# Gestor / personal tax advisor in Madrid: any recommendations?



## Timoteo7 (Feb 15, 2016)

I am an American expat in Madrid, will use my accountant in the states to file my personal U.S. tax return, but seek a gestor in Madrid to help file my Spanish return. I know I won't have to worry about 2017 taxes for many months, but might as well start research now. 

I believe that I could get help directly from the Agencia Tributaria, but always worked with an intermediary in the U.S., rather than directly through the IRS, and would like to try that approach here as well.


----------



## Bevdeforges (Nov 16, 2007)

Have moved your post over to the Spanish section of the forum. Folks there may have more ideas about finding a gestor in Spain.
Cheers,
Bev


----------



## Overandout (Nov 10, 2012)

I can give you a contact for someone, but you cannot use the private messaging system yet.
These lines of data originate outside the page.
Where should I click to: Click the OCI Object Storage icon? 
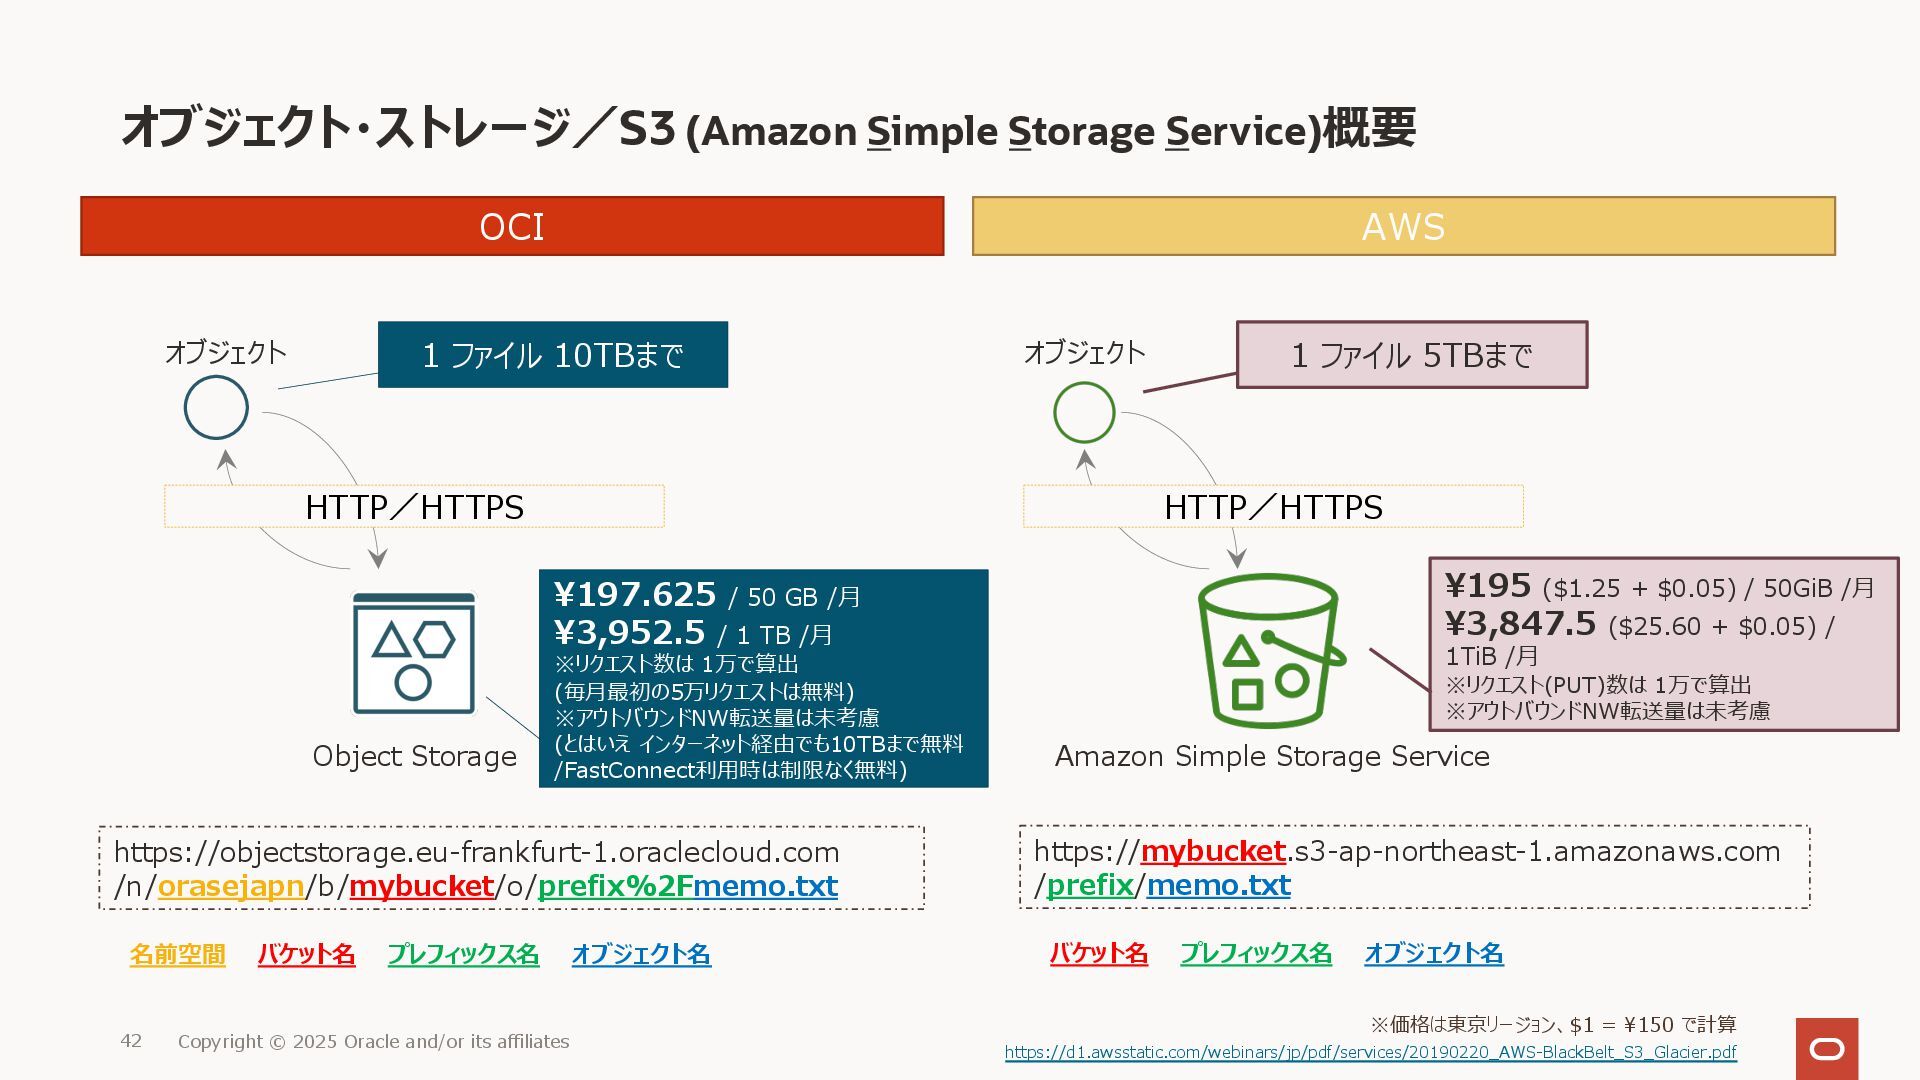click(x=413, y=654)
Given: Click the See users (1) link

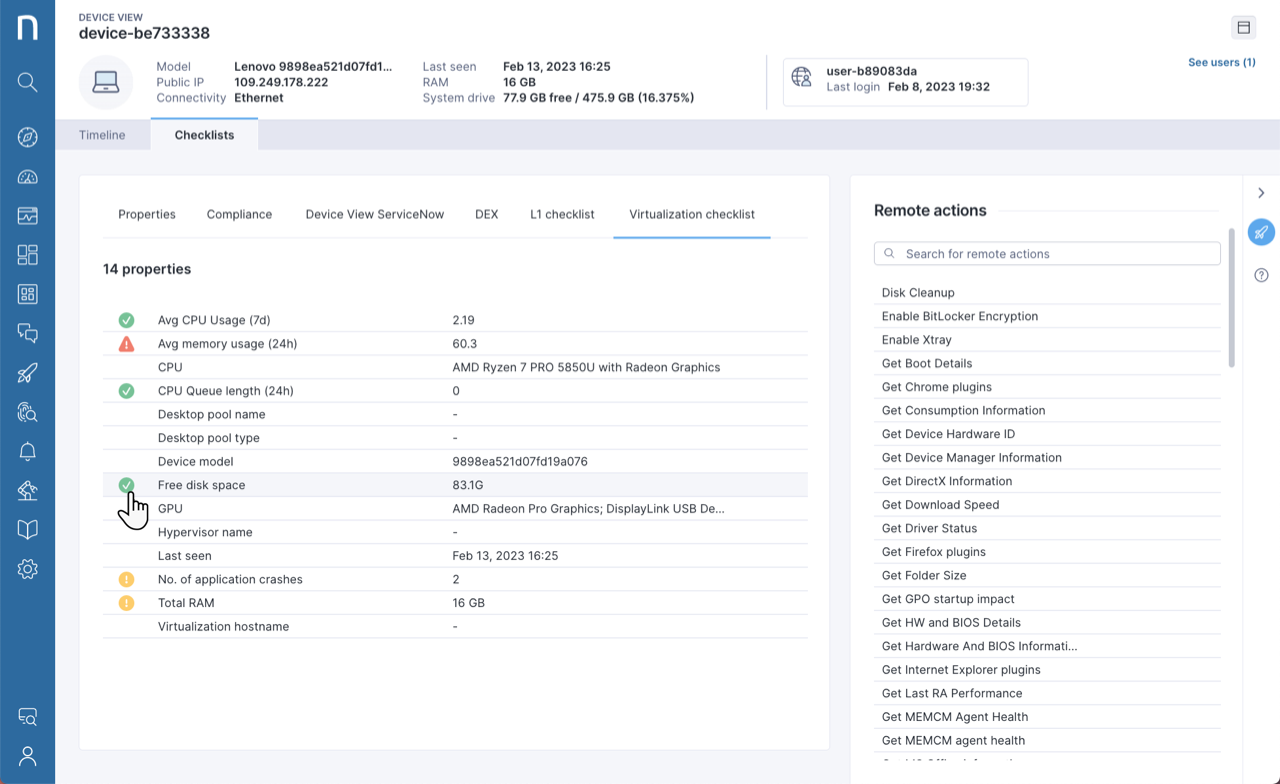Looking at the screenshot, I should [x=1221, y=62].
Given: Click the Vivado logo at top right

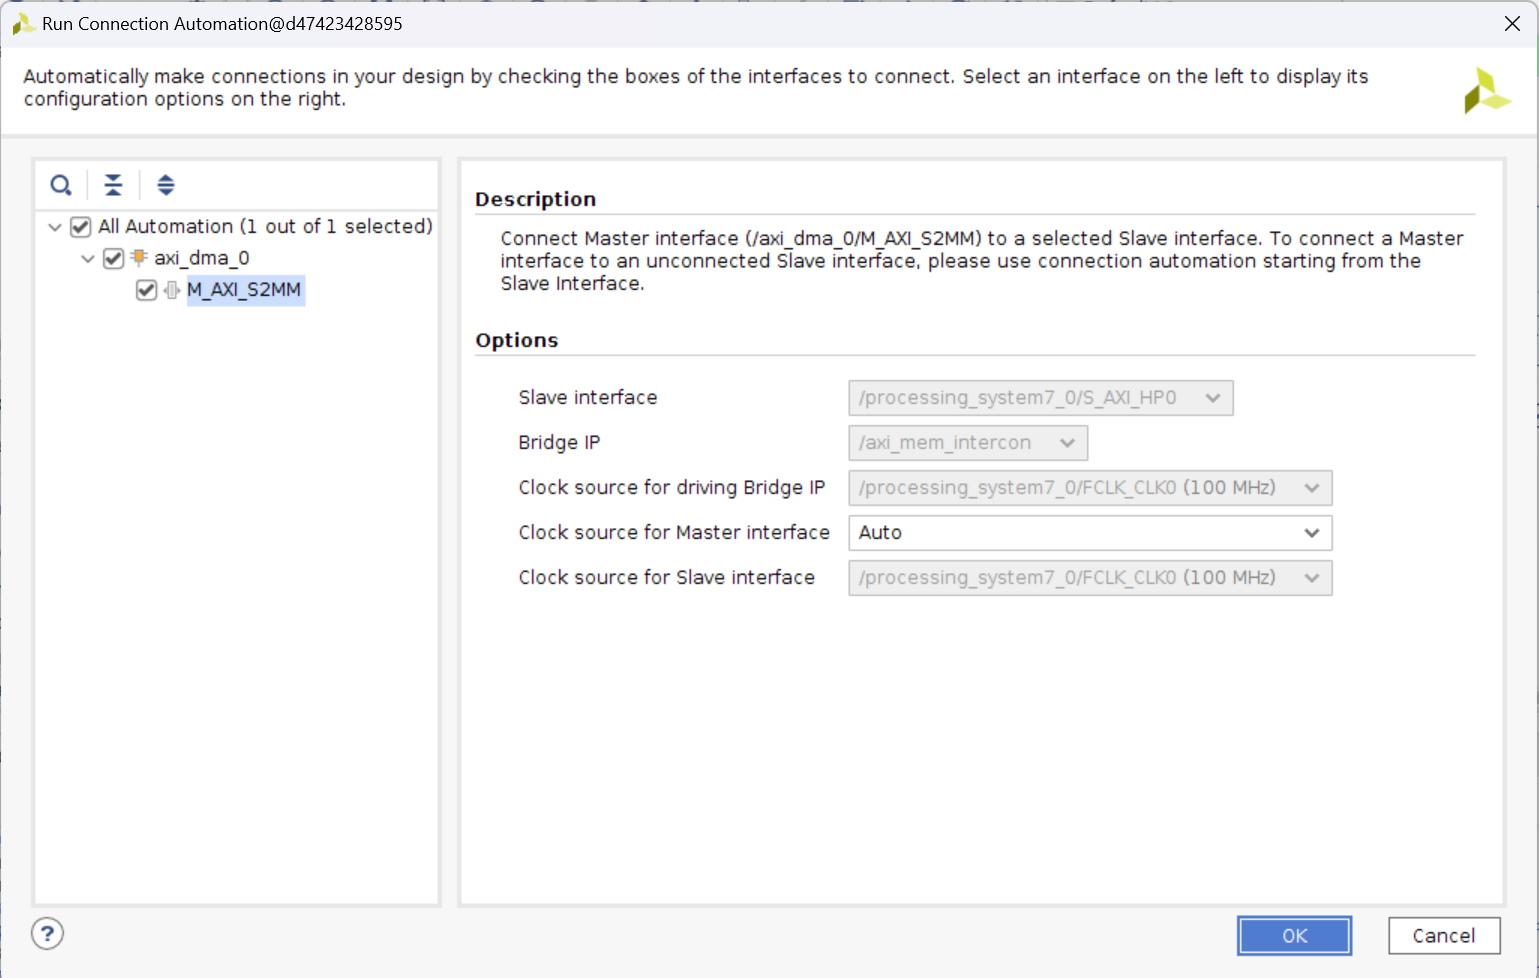Looking at the screenshot, I should click(1486, 91).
Either keep posting to get to the minimum required to be eligible for PMs, or post here contact details for yourself.


----------



## Timoteo7 (Feb 15, 2016)

I can receive PMs on expatforum! Please fire away. 



Overandout said:


> I can give you a contact for someone, but you cannot use the private messaging system yet.
> 
> Either keep posting to get to the minimum required to be eligible for PMs, or post here contact details for yourself.


----------